Hadiin escorted poor, broken Grace towards the edge of the village. She smelled awful and was probably dehydrating herself from crying so much. So he kept her at arms reach as he guided her down the dirt road.
From behind, they heard the sound of a man screaming, his flesh burning, boiling and popping. And then came a whiff of charred corpse carried over the breeze. For those few who have never experienced the smell of someone being burned alive, it is highly…complex.
First came the sulphurous odour of burning hair. Think of that nasty smell you get when overusing a hair drier or curling iron, but many times worse.
Next was charred meat, quite similar to that of an over-barbecued steak, as Grant’s muscles sizzled.
As his fat was consumed in flame, it had a pork scent, not unlike frying bacon or ham.
As his blood boiled and vaporized, the air took on a coppery scent. And as the wet internal organs slowly went up, it added wafts of cooked liver.
The spinal fluid gave off a sickly sweet, yet musky smell. It turned the stomach, if everything else hadn’t already done so.
Marian had probably been unaware that any of that maelstrom of odours would be the result of her fan of flames spell. Which is probably why they heard the sound of her vomiting copiously at some point.
He looked back over his shoulder and smiled. “You levelled! Gratz!”
Marian waved and then heaved again, emptying a bit more from her gut. It wasn’t very attractive.
Hadiin cocked his head. Come to think of it, she’d used the fan of flames spell against the goblins as well. Now that he recalled the event, perhaps that explained the hint of green apple in the air back then. How odd that burning goblins would smell that way.
Could he find a way to profit from this? Mush up goblin bodies and use them in scented candles? Dry them and put them in bags of pot poori? They had those two extra goblin heads from the quest. Perhaps you could use them as bath bombs? Highly unlikely that most people would want floating monster heads in their bath, but perhaps if he put them in colourful sacks that obscured the contents but let the water through?
No, that wouldn’t work. After all, the goblins had been absolutely rank on their own. Only fire had brought out the green apple. Still. Something to keep in mind.

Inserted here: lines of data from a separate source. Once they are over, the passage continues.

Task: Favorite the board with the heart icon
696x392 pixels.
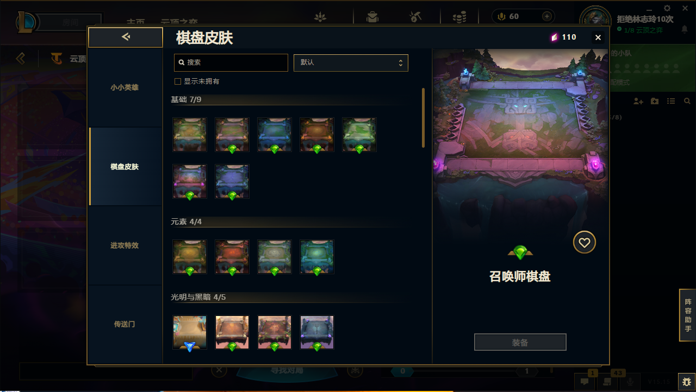Action: click(585, 243)
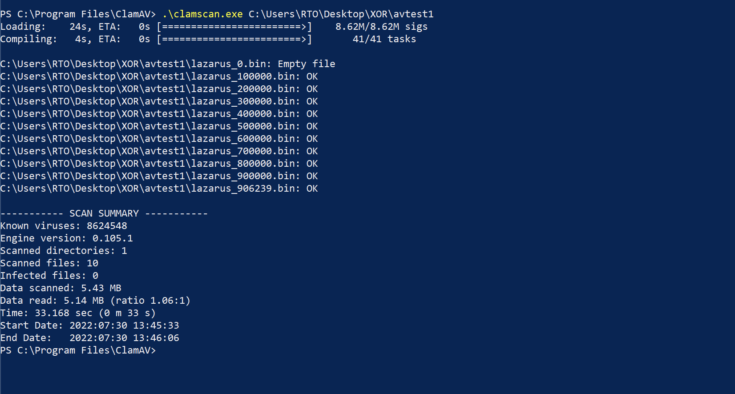Click the Start Date timestamp line

pos(90,326)
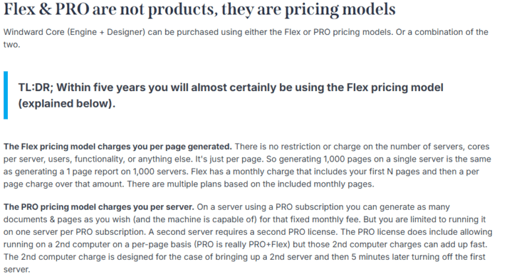Screen dimensions: 507x279
Task: Click the "Flex & PRO are not products" heading
Action: tap(199, 11)
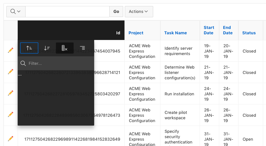Expand the Actions menu

click(x=139, y=11)
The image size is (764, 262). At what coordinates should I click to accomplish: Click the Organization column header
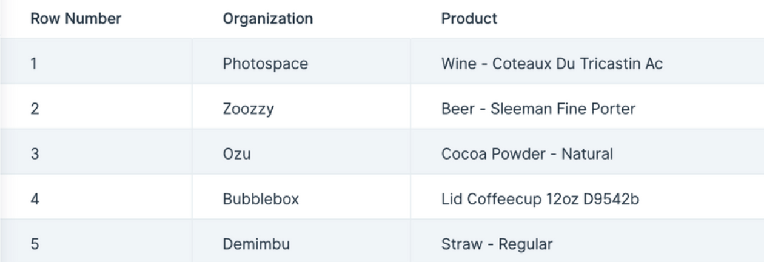tap(268, 19)
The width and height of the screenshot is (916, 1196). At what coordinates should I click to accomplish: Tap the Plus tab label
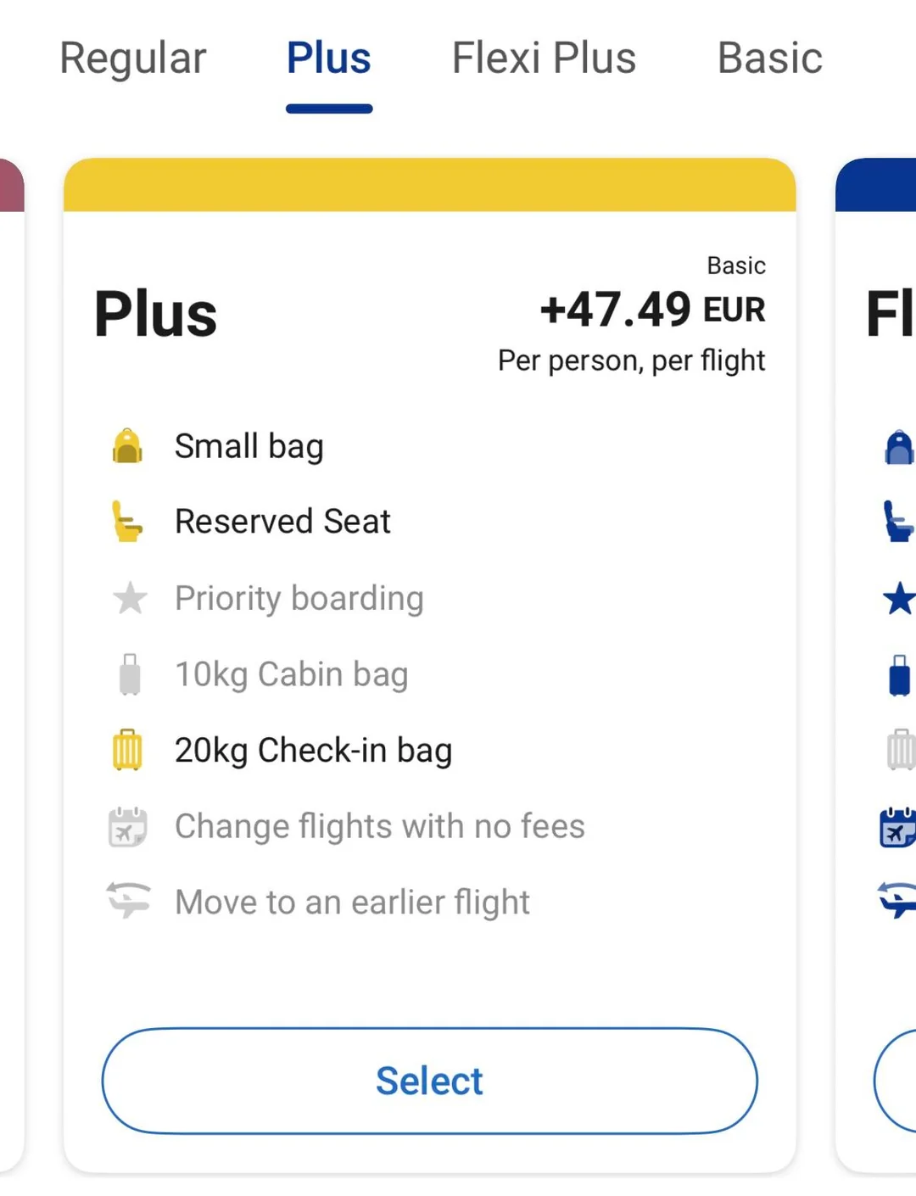point(329,59)
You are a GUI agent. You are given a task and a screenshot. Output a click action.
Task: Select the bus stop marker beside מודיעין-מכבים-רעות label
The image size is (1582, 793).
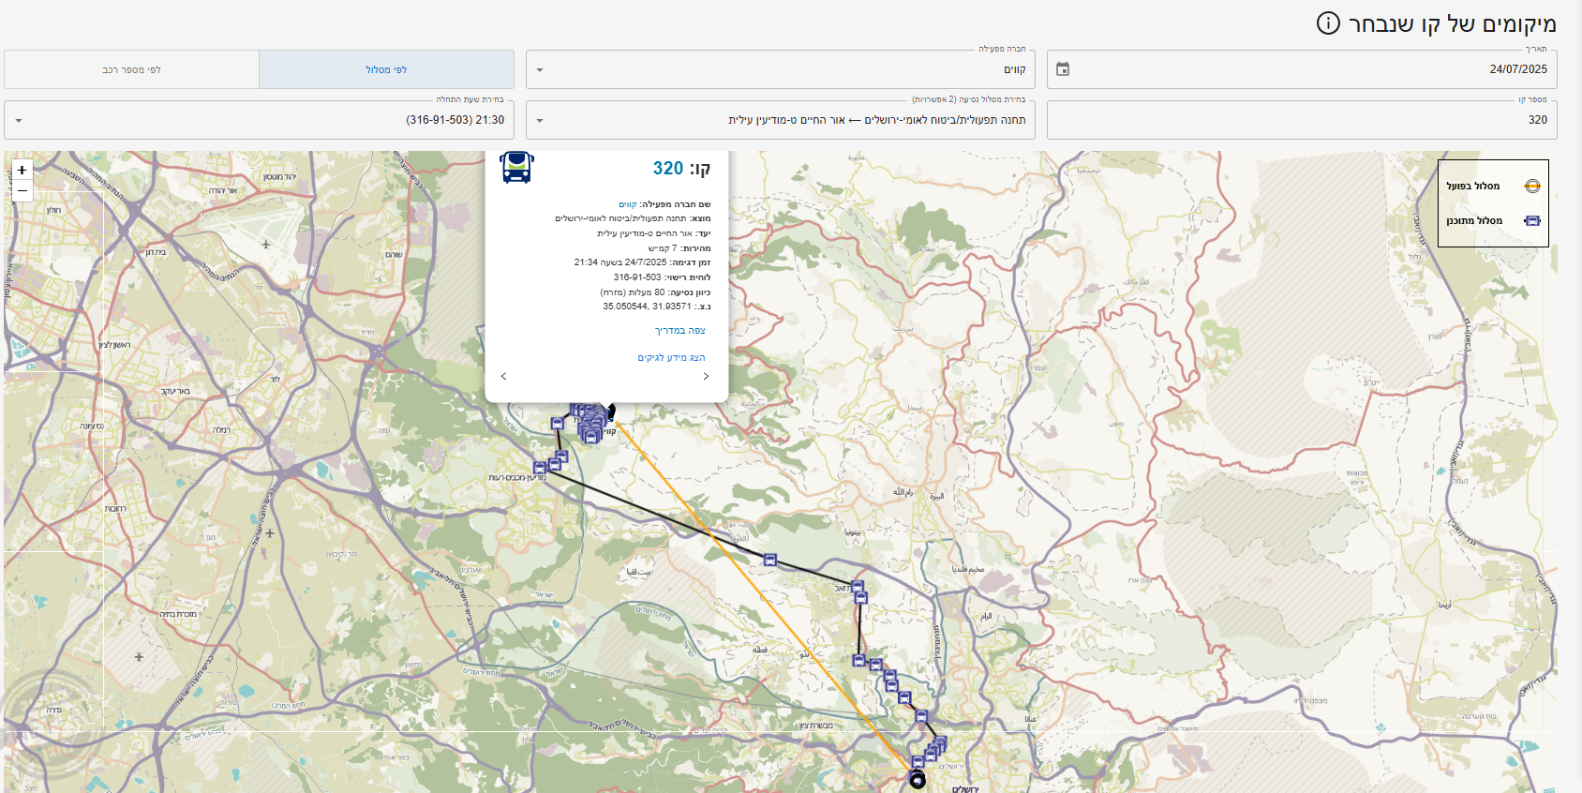(x=540, y=467)
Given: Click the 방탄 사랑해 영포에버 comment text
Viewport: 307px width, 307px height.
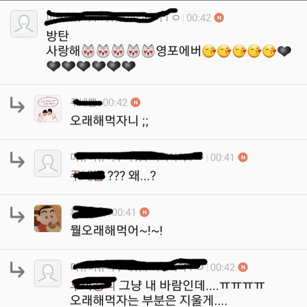Looking at the screenshot, I should tap(169, 51).
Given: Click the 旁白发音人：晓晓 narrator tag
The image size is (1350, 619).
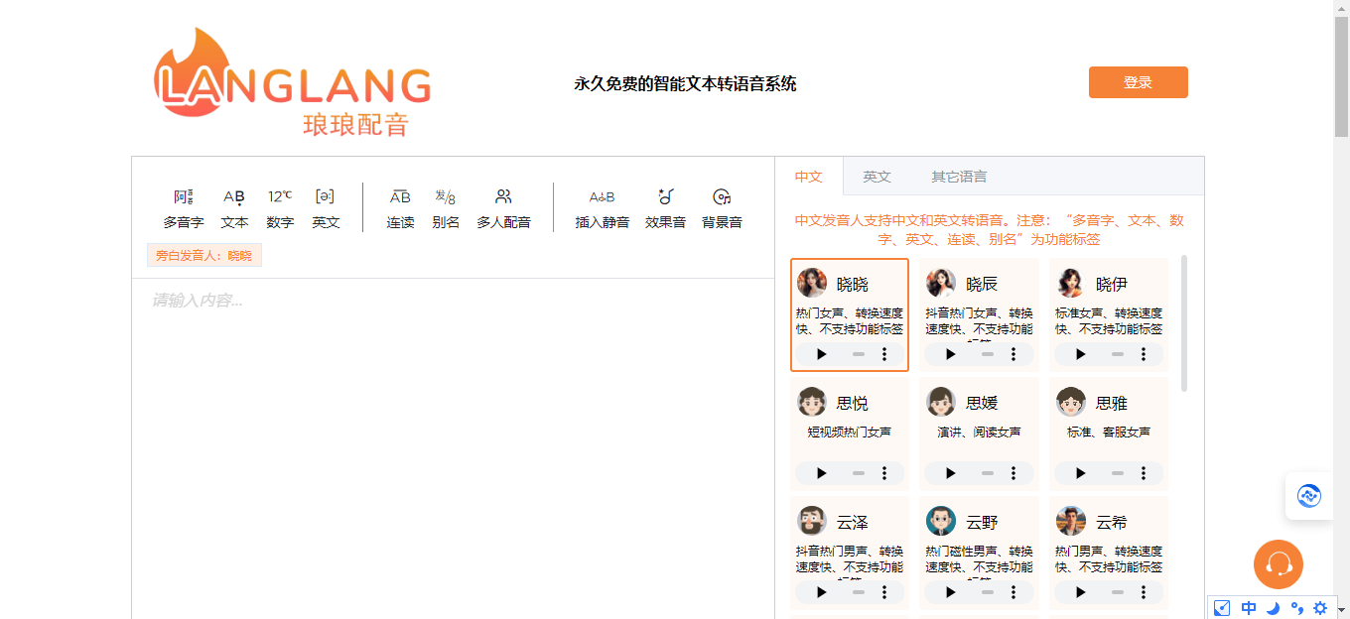Looking at the screenshot, I should 203,256.
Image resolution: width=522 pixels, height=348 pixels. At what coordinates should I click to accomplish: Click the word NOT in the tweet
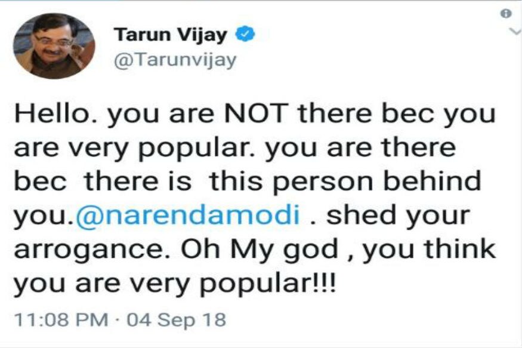click(x=256, y=113)
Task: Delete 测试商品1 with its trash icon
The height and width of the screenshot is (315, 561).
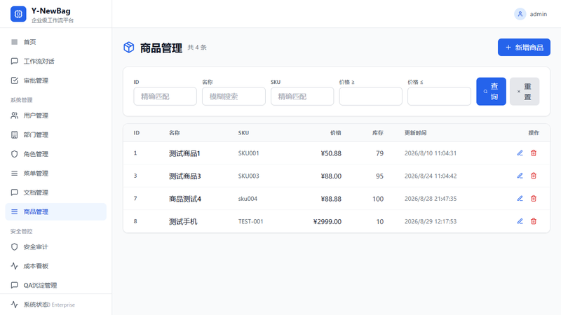Action: pyautogui.click(x=534, y=153)
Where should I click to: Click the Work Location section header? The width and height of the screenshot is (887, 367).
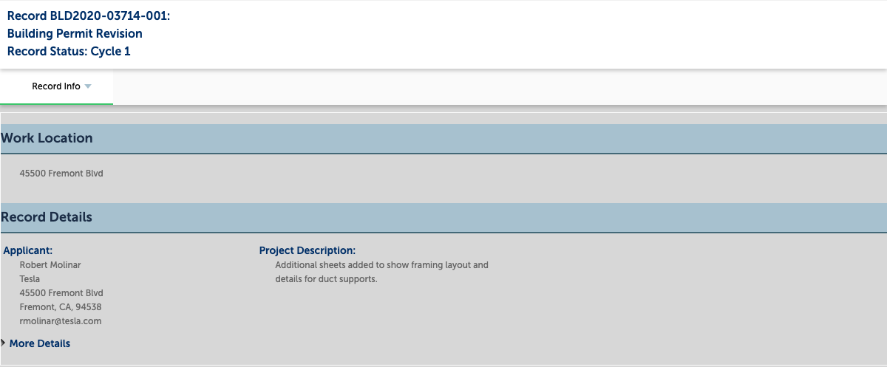444,139
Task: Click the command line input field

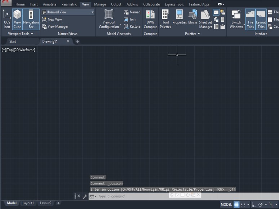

Oh! You could toss goblin heads in with the logs in a fireplace. Snap, crackle, pop, green apple smoke. Excellent for festive occasions and romantic evenings.
He made a mental note to return to this when winter arrived. The thought of profiting both off of goblin bounties and the sale of their corpses as scented merchandise made him tingle with anticipation.
Marian caught up. She looked a little green herself, but took Grace from his arms and held her much closer and gave more comforting words.
Hadiin looked up as they arrived at the first houses and saw the farmer who owned the horse and wagon approaching.
The man looked over and saw them. A look of horror crossed his face and he ran over, removing his wide-brimmed straw hat and looking at Grace with utmost concern. “Grace! What’s happened?”
Grace was in no shape to answer. She mumbled or bubbled something unintelligible, tears and snot dripping all over.
Yet the farmer did not seem to mind at all. His evident concern only grew deeper. His hands wrung the hat in his hands and his mouth opened, but he seemed unsure of what to say. That he cared, however, and that he wanted to reach out and put his arms around her to comfort her, seemed obvious. In fact, it was exactly the kind of response that one would have expected from the unfortunate woman’s husband. May he not rest in peace.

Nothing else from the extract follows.